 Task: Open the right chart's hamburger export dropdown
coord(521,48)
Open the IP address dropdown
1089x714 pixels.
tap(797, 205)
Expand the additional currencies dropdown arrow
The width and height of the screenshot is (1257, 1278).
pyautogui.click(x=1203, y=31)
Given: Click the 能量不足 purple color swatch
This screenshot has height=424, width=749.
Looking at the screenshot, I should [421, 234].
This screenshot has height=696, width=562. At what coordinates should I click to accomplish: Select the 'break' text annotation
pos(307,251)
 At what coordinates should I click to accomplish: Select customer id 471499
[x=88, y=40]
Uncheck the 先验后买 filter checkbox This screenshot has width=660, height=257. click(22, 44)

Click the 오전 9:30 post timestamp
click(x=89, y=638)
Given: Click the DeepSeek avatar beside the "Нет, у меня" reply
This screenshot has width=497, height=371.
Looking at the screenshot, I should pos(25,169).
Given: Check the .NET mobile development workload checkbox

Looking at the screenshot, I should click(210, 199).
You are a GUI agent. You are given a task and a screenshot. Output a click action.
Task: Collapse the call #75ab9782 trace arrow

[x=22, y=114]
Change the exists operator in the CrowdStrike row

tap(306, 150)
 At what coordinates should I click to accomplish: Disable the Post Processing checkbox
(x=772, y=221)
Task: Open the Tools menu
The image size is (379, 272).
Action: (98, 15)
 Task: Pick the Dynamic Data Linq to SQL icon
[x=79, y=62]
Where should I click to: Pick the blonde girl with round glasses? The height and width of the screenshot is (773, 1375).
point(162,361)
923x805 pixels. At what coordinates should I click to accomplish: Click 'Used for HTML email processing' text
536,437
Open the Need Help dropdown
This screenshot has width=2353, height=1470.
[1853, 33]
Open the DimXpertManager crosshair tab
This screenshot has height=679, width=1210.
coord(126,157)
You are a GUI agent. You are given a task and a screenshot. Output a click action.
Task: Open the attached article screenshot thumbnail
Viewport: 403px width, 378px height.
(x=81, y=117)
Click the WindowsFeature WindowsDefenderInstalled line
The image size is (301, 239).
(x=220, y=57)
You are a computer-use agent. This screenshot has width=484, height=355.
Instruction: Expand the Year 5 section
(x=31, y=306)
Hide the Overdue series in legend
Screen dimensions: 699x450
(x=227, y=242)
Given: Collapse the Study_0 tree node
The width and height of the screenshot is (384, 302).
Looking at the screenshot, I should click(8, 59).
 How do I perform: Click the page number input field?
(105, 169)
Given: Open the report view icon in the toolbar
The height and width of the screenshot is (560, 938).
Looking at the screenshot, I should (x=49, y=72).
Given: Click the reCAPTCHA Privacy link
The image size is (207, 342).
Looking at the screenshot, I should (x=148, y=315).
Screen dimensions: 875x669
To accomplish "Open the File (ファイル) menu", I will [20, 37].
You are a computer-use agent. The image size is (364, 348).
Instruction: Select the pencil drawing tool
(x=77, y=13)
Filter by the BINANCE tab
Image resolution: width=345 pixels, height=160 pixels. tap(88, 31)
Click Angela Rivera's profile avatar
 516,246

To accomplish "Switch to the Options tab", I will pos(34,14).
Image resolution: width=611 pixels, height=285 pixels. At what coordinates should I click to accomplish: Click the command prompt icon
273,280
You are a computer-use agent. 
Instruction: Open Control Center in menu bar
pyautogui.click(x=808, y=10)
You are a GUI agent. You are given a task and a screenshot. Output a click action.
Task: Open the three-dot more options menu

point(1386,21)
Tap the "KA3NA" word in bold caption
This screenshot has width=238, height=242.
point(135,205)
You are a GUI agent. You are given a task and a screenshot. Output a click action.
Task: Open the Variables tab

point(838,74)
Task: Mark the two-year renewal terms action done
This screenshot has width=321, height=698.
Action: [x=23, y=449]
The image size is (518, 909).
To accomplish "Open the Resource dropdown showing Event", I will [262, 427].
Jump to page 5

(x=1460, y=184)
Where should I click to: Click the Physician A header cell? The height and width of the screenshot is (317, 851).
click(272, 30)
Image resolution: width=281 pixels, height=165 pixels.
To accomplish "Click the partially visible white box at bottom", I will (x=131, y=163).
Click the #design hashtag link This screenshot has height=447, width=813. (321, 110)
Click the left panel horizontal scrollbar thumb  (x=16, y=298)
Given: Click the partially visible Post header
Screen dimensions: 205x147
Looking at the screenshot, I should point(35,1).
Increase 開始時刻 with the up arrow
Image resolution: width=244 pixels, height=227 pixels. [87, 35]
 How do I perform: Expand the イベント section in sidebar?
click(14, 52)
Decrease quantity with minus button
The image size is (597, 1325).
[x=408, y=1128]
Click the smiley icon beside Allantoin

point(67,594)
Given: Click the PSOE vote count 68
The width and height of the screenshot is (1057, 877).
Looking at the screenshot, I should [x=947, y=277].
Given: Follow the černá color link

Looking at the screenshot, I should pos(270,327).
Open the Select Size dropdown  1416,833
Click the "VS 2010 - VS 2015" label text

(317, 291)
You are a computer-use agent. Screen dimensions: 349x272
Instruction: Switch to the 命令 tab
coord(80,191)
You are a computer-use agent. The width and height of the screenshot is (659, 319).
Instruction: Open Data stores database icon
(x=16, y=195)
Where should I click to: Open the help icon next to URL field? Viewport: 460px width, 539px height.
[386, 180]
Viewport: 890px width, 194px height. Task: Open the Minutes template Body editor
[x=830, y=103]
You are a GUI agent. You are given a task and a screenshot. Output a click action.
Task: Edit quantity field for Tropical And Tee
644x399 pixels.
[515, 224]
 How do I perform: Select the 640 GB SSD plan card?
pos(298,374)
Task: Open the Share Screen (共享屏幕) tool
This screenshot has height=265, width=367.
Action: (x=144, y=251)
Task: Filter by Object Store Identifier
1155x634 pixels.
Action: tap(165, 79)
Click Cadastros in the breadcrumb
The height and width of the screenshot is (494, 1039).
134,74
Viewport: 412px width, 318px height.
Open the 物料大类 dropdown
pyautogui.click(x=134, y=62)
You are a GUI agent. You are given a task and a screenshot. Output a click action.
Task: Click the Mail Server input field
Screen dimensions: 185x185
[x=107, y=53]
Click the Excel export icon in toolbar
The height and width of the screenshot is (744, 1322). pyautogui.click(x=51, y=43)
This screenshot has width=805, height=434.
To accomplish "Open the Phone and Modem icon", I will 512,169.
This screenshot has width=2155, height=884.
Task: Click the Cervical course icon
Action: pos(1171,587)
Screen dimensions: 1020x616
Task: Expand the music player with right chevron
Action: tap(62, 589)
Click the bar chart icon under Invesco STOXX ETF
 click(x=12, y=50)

***

#### Problem:
Print all of the records above once more, line for line, with no changes.

#### Full solution:
 Task: Open the right chart's hamburger export dropdown
coord(521,48)
Open the IP address dropdown
1089x714 pixels.
tap(797, 205)
Expand the additional currencies dropdown arrow
The width and height of the screenshot is (1257, 1278).
pyautogui.click(x=1203, y=31)
Given: Click the 能量不足 purple color swatch
This screenshot has height=424, width=749.
Looking at the screenshot, I should [421, 234].
This screenshot has height=696, width=562. At what coordinates should I click to accomplish: Select the 'break' text annotation
pos(307,251)
 At what coordinates should I click to accomplish: Select customer id 471499
[x=88, y=40]
Uncheck the 先验后买 filter checkbox This screenshot has width=660, height=257. click(22, 44)

Click the 오전 9:30 post timestamp
click(x=89, y=638)
Given: Click the DeepSeek avatar beside the "Нет, у меня" reply
This screenshot has width=497, height=371.
Looking at the screenshot, I should pos(25,169).
Given: Check the .NET mobile development workload checkbox

Looking at the screenshot, I should click(210, 199).
You are a GUI agent. You are given a task and a screenshot. Output a click action.
Task: Collapse the call #75ab9782 trace arrow

[x=22, y=114]
Change the exists operator in the CrowdStrike row

tap(306, 150)
 At what coordinates should I click to accomplish: Disable the Post Processing checkbox
(x=772, y=221)
Task: Open the Tools menu
The image size is (379, 272).
Action: (98, 15)
 Task: Pick the Dynamic Data Linq to SQL icon
[x=79, y=62]
Where should I click to: Pick the blonde girl with round glasses? The height and width of the screenshot is (773, 1375).
point(162,361)
923x805 pixels. At what coordinates should I click to accomplish: Click 'Used for HTML email processing' text
536,437
Open the Need Help dropdown
This screenshot has width=2353, height=1470.
[1853, 33]
Open the DimXpertManager crosshair tab
This screenshot has height=679, width=1210.
coord(126,157)
You are a GUI agent. You are given a task and a screenshot. Output a click action.
Task: Open the attached article screenshot thumbnail
Viewport: 403px width, 378px height.
(x=81, y=117)
Click the WindowsFeature WindowsDefenderInstalled line
The image size is (301, 239).
(x=220, y=57)
You are a computer-use agent. This screenshot has width=484, height=355.
Instruction: Expand the Year 5 section
(x=31, y=306)
Hide the Overdue series in legend
Screen dimensions: 699x450
(x=227, y=242)
Given: Collapse the Study_0 tree node
The width and height of the screenshot is (384, 302).
Looking at the screenshot, I should click(8, 59).
 How do I perform: Click the page number input field?
(105, 169)
Given: Open the report view icon in the toolbar
The height and width of the screenshot is (560, 938).
Looking at the screenshot, I should (x=49, y=72).
Given: Click the reCAPTCHA Privacy link
The image size is (207, 342).
Looking at the screenshot, I should (x=148, y=315).
Screen dimensions: 875x669
To accomplish "Open the File (ファイル) menu", I will [20, 37].
You are a computer-use agent. The image size is (364, 348).
Instruction: Select the pencil drawing tool
(x=77, y=13)
Filter by the BINANCE tab
Image resolution: width=345 pixels, height=160 pixels. tap(88, 31)
Click Angela Rivera's profile avatar
 516,246

To accomplish "Switch to the Options tab", I will pos(34,14).
Image resolution: width=611 pixels, height=285 pixels. At what coordinates should I click to accomplish: Click the command prompt icon
273,280
You are a computer-use agent. 
Instruction: Open Control Center in menu bar
pyautogui.click(x=808, y=10)
You are a GUI agent. You are given a task and a screenshot. Output a click action.
Task: Open the three-dot more options menu

point(1386,21)
Tap the "KA3NA" word in bold caption
This screenshot has width=238, height=242.
point(135,205)
You are a GUI agent. You are given a task and a screenshot. Output a click action.
Task: Open the Variables tab

point(838,74)
Task: Mark the two-year renewal terms action done
This screenshot has width=321, height=698.
Action: [x=23, y=449]
The image size is (518, 909).
To accomplish "Open the Resource dropdown showing Event", I will [262, 427].
Jump to page 5

(x=1460, y=184)
Where should I click to: Click the Physician A header cell? The height and width of the screenshot is (317, 851).
click(272, 30)
Image resolution: width=281 pixels, height=165 pixels.
To accomplish "Click the partially visible white box at bottom", I will (x=131, y=163).
Click the #design hashtag link This screenshot has height=447, width=813. (321, 110)
Click the left panel horizontal scrollbar thumb  (x=16, y=298)
Given: Click the partially visible Post header
Screen dimensions: 205x147
Looking at the screenshot, I should point(35,1).
Increase 開始時刻 with the up arrow
Image resolution: width=244 pixels, height=227 pixels. [87, 35]
 How do I perform: Expand the イベント section in sidebar?
click(14, 52)
Decrease quantity with minus button
The image size is (597, 1325).
[x=408, y=1128]
Click the smiley icon beside Allantoin

point(67,594)
Given: Click the PSOE vote count 68
The width and height of the screenshot is (1057, 877).
Looking at the screenshot, I should [x=947, y=277].
Given: Follow the černá color link

Looking at the screenshot, I should pos(270,327).
Open the Select Size dropdown  1416,833
Click the "VS 2010 - VS 2015" label text

(317, 291)
You are a computer-use agent. Screen dimensions: 349x272
Instruction: Switch to the 命令 tab
coord(80,191)
You are a computer-use agent. The width and height of the screenshot is (659, 319).
Instruction: Open Data stores database icon
(x=16, y=195)
Where should I click to: Open the help icon next to URL field? Viewport: 460px width, 539px height.
[386, 180]
Viewport: 890px width, 194px height. Task: Open the Minutes template Body editor
[x=830, y=103]
You are a GUI agent. You are given a task and a screenshot. Output a click action.
Task: Edit quantity field for Tropical And Tee
644x399 pixels.
[515, 224]
 How do I perform: Select the 640 GB SSD plan card?
pos(298,374)
Task: Open the Share Screen (共享屏幕) tool
This screenshot has height=265, width=367.
Action: (x=144, y=251)
Task: Filter by Object Store Identifier
1155x634 pixels.
Action: tap(165, 79)
Click Cadastros in the breadcrumb
The height and width of the screenshot is (494, 1039).
134,74
Viewport: 412px width, 318px height.
Open the 物料大类 dropdown
pyautogui.click(x=134, y=62)
You are a GUI agent. You are given a task and a screenshot. Output a click action.
Task: Click the Mail Server input field
Screen dimensions: 185x185
[x=107, y=53]
Click the Excel export icon in toolbar
The height and width of the screenshot is (744, 1322). pyautogui.click(x=51, y=43)
This screenshot has width=805, height=434.
To accomplish "Open the Phone and Modem icon", I will 512,169.
This screenshot has width=2155, height=884.
Task: Click the Cervical course icon
Action: pos(1171,587)
Screen dimensions: 1020x616
Task: Expand the music player with right chevron
Action: tap(62, 589)
Click the bar chart icon under Invesco STOXX ETF
 click(x=12, y=50)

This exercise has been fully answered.